# January Voting Poll



## Ivyacres (Jun 3, 2011)

It's time to vote! Choose all your favorite pics from our members entries in this month's photo contest, 
“Making the Sun More Golden ”.

It's Multiple Choice so you can vote for every photo that you like. 
First select all the photos you like, then click 'Vote Now'.

This poll will close on Wednesday, January 27th.
A reminder that you may not be able to vote if using an app or enhanced mobile view, 
in this case you will need to vote via your internet browser or using desktop view.

All the pictures were so great, thanks to the members that submitting them.

Some photos aren't eligible for the following reasons
extra photos shared or having less then 25 posts: OscarsDad, the gold in my heart, granite7, Ivyacres

*1: Otis-Agnes









2: Deborus12*








*
3: 3Pebs3









4: OscarsDad









5: Ceegee









6: Ivyacres









7: granite7









8: swishywagga









9: 3goldens2keep









10: Mde13004









11: JDandBigAm









12: rosegold









13: mmlaverman 









14: fourlakes









15: stsmark









16: Hudson's Fan









17: Tagrenine








*


----------



## Ivyacres (Jun 3, 2011)

Let's all vote for our favorite photos in the first Photo Contest of 2021!


----------



## CAROLINA MOM (May 12, 2009)

All beautiful pictures of everyone's beautiful Goldens!


----------



## LéChasse17 (Aug 9, 2020)

It was so hard to pick! Can I vote more than once?


----------



## CAROLINA MOM (May 12, 2009)

the gold in my heart said:


> It was so hard to pick! Can I vote more than once?

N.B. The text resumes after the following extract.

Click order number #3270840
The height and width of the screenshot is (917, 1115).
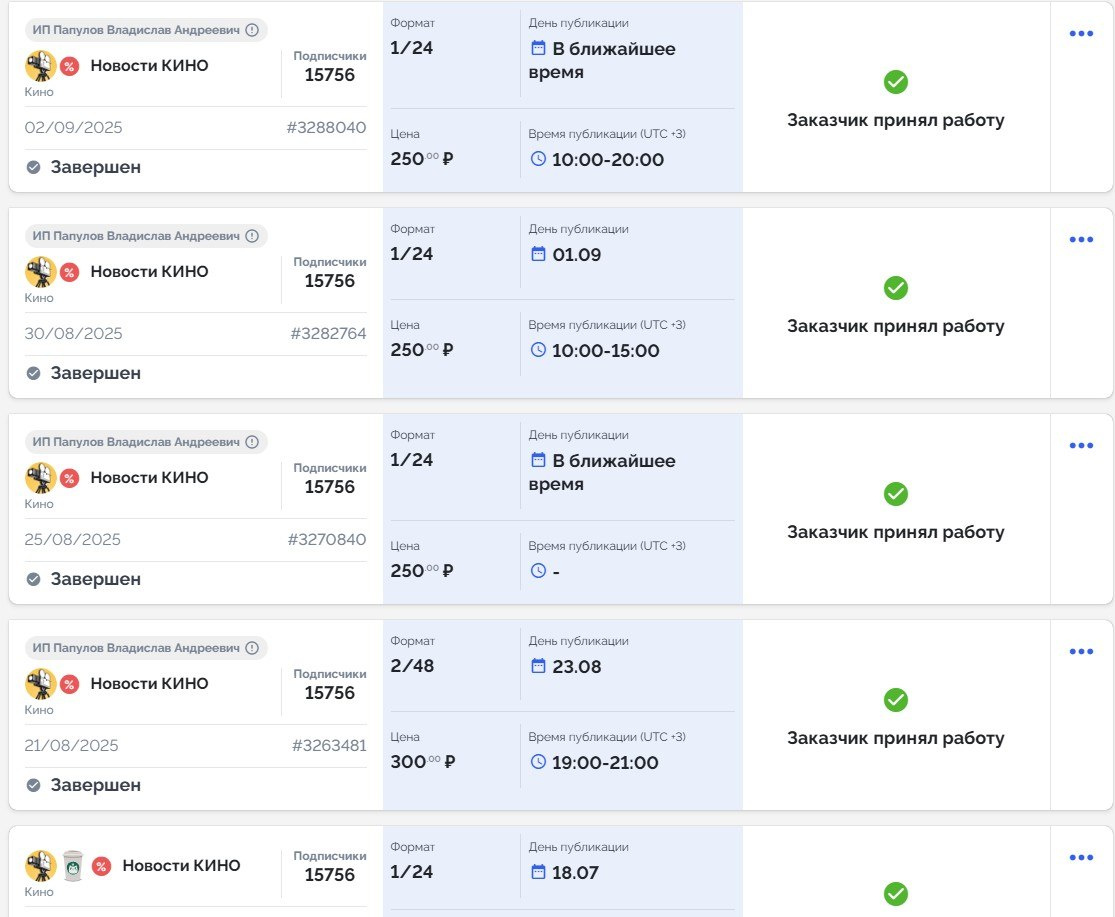pyautogui.click(x=326, y=540)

It's multiple choice, you can vote for as many as you wish.


----------



## SoCalEngr (Apr 11, 2020)

Lot's of great pix, and I voted for more-than-one. But, Hudson's fan has some great composition and backlighting. Almost makes me wonder if there's some post on it - but I don't really care. The overall image, and the aura-of-light are really quite captivating.


----------



## OscarsDad (Dec 20, 2017)

What a great theme this turned out to be. Fabulous entries all!


----------



## cheng271 (Aug 27, 2020)

A lot of awesome pictures that bring pure happiness! Goldens + Sunlight is just perfect


----------



## Ivyacres (Jun 3, 2011)

They are all awesome pics.


----------



## Ivyacres (Jun 3, 2011)

Get your votes in before the poll closes on Jan 27, 2021.


----------



## CAROLINA MOM (May 12, 2009)

There's a few days remaining to cast your Votes for your favorite entries. 

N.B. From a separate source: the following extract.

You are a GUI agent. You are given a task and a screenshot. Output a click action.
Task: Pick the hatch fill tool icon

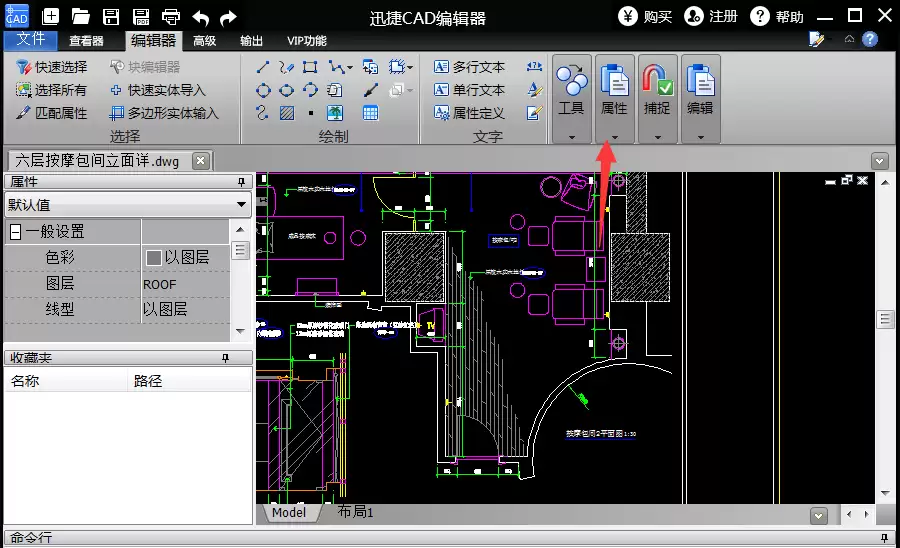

It's multiple choice, vote for as many as you wish 

Voting poll closes Wednesday, January 27th @ 11:27 PM EST


----------



## Ivyacres (Jun 3, 2011)

CAROLINA MOM said:


> There's a few days remaining to cast your Votes for your favorite entries.
> 
> It's multiple choice, vote for as many as you wish
> 
> Voting poll closes Wednesday, January 27th @ 11:27 PM EST


Yup, just a few days left....let's all watch the time,11:27 PM EST, and see if or when it changes. It may go back 5 hours (to 6:27) like it has in the past!! BTW, I don't do it, it's a forum thing!


----------



## CAROLINA MOM (May 12, 2009)

Ivyacres said:


> Yup, just a few days left....let's all watch the time,11:27 PM EST, and see if or when it changes. It may go back 5 hours (to 6:27) like it has in the past!! BTW, I don't do it, it's a forum thing!

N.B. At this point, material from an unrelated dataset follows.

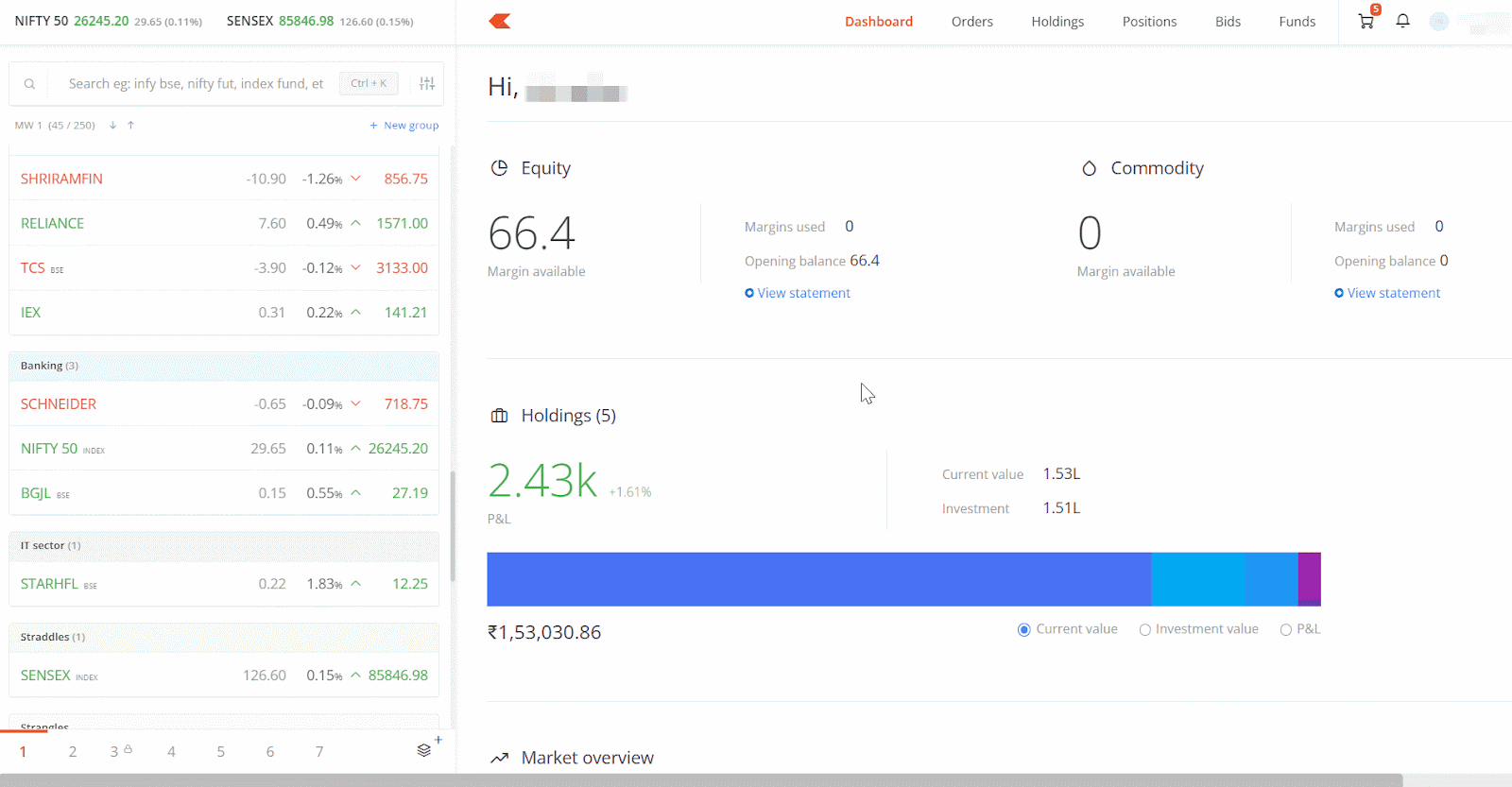This screenshot has height=787, width=1512.
Task: Create a New group in watchlist
Action: pyautogui.click(x=404, y=125)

That's strange, I thought it was an usual end time because I know you usually handle this in the mornings. 

Now it's saying 11:24 PM.


----------



## Ivyacres (Jun 3, 2011)

Voting poll closes Wednesday, January 27th by 11:27 PM EST. 
That actual time may change again so get your votes in soon!


----------



## Ivyacres (Jun 3, 2011)

...This poll will close: *Tomorrow at 6:24 PM. *
As I expected, the time changed. 
Vote soon!!!


----------



## CAROLINA MOM (May 12, 2009)

Ivyacres said:


> ...This poll will close: *Tomorrow at 6:24 PM. *
> As I expected, the time changed.
> Vote soon!!!


Good to see the system corrected the time. 

Don't forget to vote everyone!


----------



## Ivyacres (Jun 3, 2011)

Help choose the winning photo by voting before the poll closes at * 6:24 PM. *


----------



## Ivyacres (Jun 3, 2011)

Congratulations to Hudson's Fan for winning the January Photo Contest with a beautiful picture.


----------



## Hudson's Fan (Dec 31, 2019)

Thank you Members, so much. My girl Hudde is a fun and pretty subject to shoot! I am humbled and so happy at the same time. Hudson got a big hug and a special extra treat tonight!


----------



## CAROLINA MOM (May 12, 2009)

Congratulations Hudson's Fan!


----------



## Deborus12 (Nov 5, 2017)

Hudson's Fan said:


> Thank you Members, so much. My girl Hudde is a fun and pretty subject to shoot! I am humbled and so happy at the same time. Hudson got a big hug and a special extra treat tonight!


I knew from the minute you posted that picture that it would win. She is absolutely stunning and the picture was pure art. I showed it to all my friends 
Congratulations!


----------